D'altra parte, numerosi e autorevoli furono, fra il 1948 e il 1955, i suoi interventi di stimolo o di correzione, sia in forma di inviti espliciti al capo del Governo per il riesame di alcune delibere a lui sottoposte, sia in forma di "messaggi motivati" alle Camere per un ripensamento di determinati provvedimenti: come avvenne, per esempio, nei riguardi di certe leggine di spesa, giudicate incompatibili con le regole di una buona amministrazione. D'altronde, dopo essersi battuto nell'Assemblea costituente affinché venisse inserito nel dettato costituzionale il principio del pareggio del bilancio, Einaudi non diede mai il suo assenso a misure che non avessero la necessaria copertura finanziaria.

Che il ruolo presidenziale sia stato esercitato in termini tutt'altro che notarili, e talora con marcati tratti distintivi politico-ideologici (come gli orientamenti "neo-atlantisti" di Giovanni Gronchi), lo si è constatato, successivamente, in modo particolare durante il settenato di Sandro Pertini, fra il 1978 e il 1985. L'ex presidente della Camera impresse infatti alla sua azione un notevole vigore e dinamismo, coniugandola con la tendenza a dialogare direttamente con la gente in virtù delle sue singolari doti comunicative.

Ciò che risultò, peraltro, provvidenziale in una fase drammatica in cui era necessario dar prova, a cominciare dalle più alte cariche dello Stato, sia di estrema fermezza per neutralizzare l'offensiva del "terrorismo rosso", sia di una robusta fiducia nelle capacità della società italiana di superare la spirale della stagflazione e risalire la china. Inoltre, Pertini gestì la crisi di Governo apertasi nel gennaio 1979, dopo l'epilogo dell'intermezzo della "solidarietà nazionale", in modo da concluderla con l'insediamento a Palazzo Chigi di un laico, dapprima del repubblicano Spadolini nel 1981 e poi del socialista Craxi nel 1983.

Quanto a Francesco Cossiga, non è certo il caso di sottolineare, tanto è risaputo, come l'ultima fase del suo settenato sia stata segnata da una crescente accentuazione delle sue prerogative politico-istituzionali, che suscitò tra le diverse forze politiche sia calorosi consensi che severe censure (e persino la richiesta al Parlamento della sua messa in stato d'accusa, avanzata dal Pds). Fatto sta che le reiterate critiche di Cossiga nei confronti di certi difetti che riteneva insiti nell'architettura costituzionale e le controverse vicende che costellarono il suo mandato contribuirono al tramonto della Prima Repubblica.

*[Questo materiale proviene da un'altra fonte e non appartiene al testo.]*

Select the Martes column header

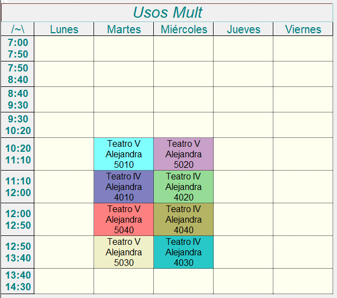click(124, 29)
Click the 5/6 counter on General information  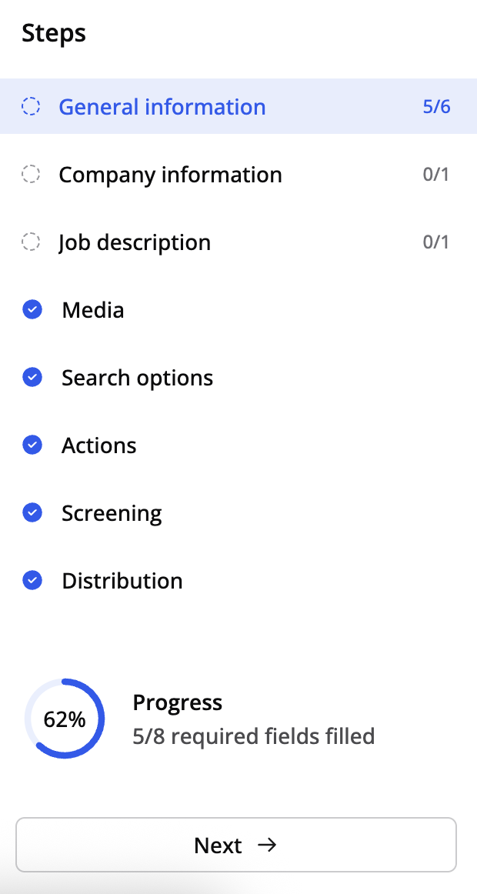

Di Carlo Azeglio Ciampi, governatore per quattordici anni della Banca d'Italia e poi presidente del Consiglio fra l'aprile 1993 e il maggio 1994, prima della sua ascesa nel maggio 1999 al Quirinale, è largamente noto il forte impegno da lui dispiegato per rilanciare, nell'ambito di un Paese spaccato da aspri antagonismi politici e alle prese con spinte secessioniste, i principi e i valori dell'unità e dell'identità nazionale, ereditati dal Risorgimento e dalla Resistenza e iscritti nella Costituzione repubblicana.

D'altra parte, se già in precedenza (quale ministro del Tesoro dal maggio 1996, per un triennio) s'era adoprato, anche andando controcorrente, per il raggiungimento dei parametri stabiliti dal trattato di Maastricht, egli perseguì poi decisamente, durante il suo mandato presidenziale, l'obiettivo di orientare la politica estera italiana a sostegno della formazione nel Vecchio Continente di una Comunità politica europea a tutti gli effetti.

È dato ravvisare dunque una sorta di "fil rouge", tessuto o ricucito di volta in volta a seconda delle diverse evenienze e personalità nell'opera dei Presidenti della Repubblica succedutisi dall'inizio ai giorni nostri. E non è certo un'eccezione, se si considera quanto è avvenuto in altri momenti particolarmente impervi, il fatto che oggi Napolitano si sia preoccupato anche di blindare la direzione di marcia del governo Monti e determinati contenuti prioritari del suo programma.